▸ TASK PROMPT: Go through the listing below and output exactly the line with "Task: Open the apps grid icon", the line with "The width and", and each line between; omit the rest.

▸ DATA SUPPLIED:
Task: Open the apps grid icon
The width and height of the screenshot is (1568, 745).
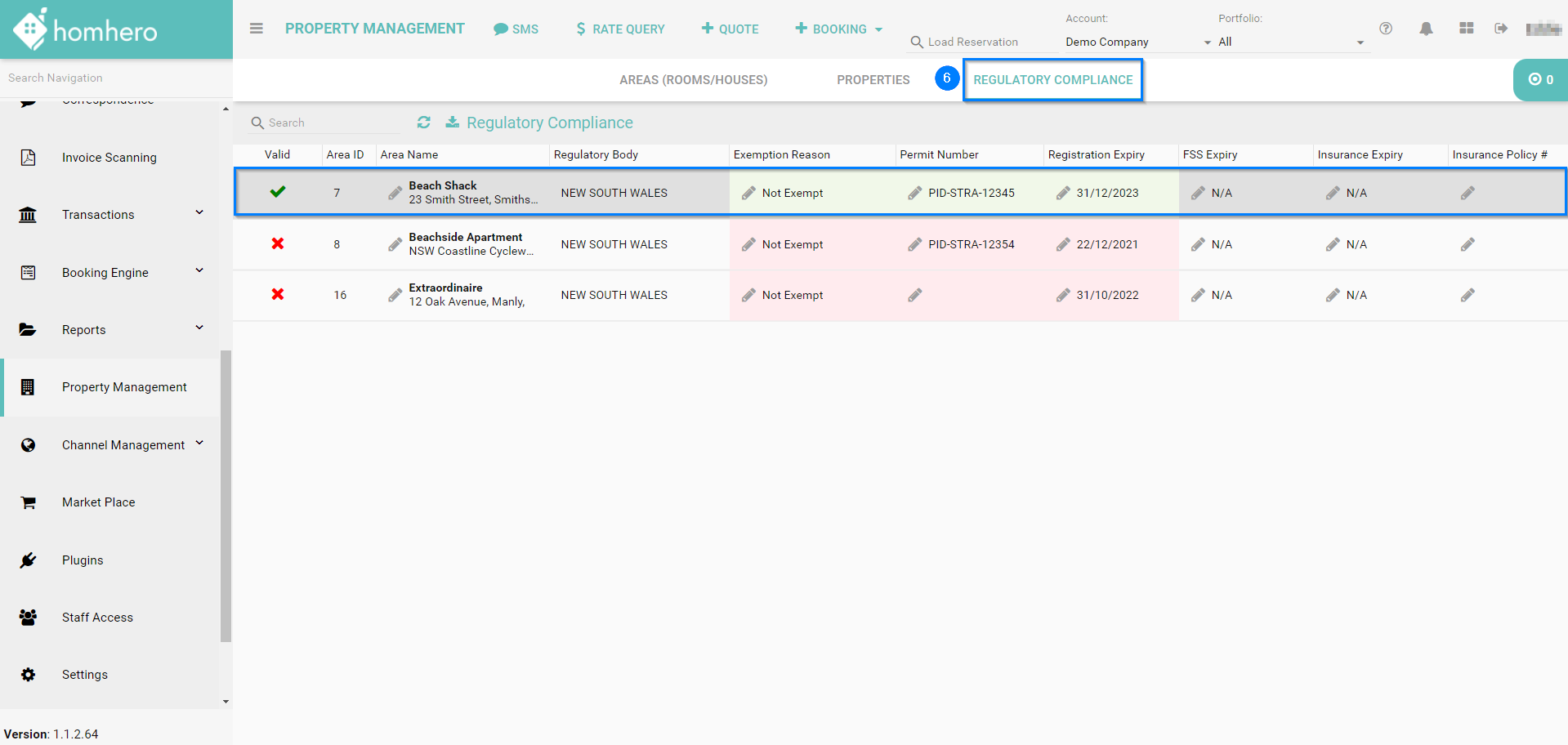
==
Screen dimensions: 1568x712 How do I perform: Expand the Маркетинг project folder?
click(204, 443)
--
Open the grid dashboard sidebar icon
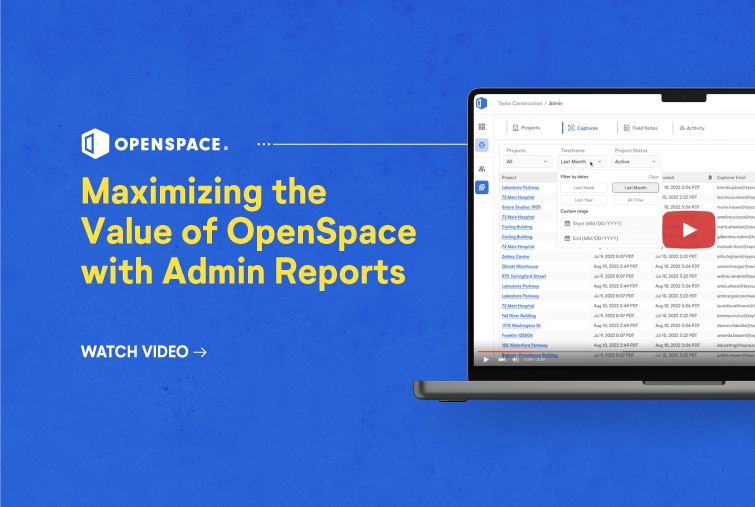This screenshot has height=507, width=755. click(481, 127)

▸ OUTPUT FOR THIS EXERCISE:
Task: Open the apps grid icon
The width and height of the screenshot is (1568, 745).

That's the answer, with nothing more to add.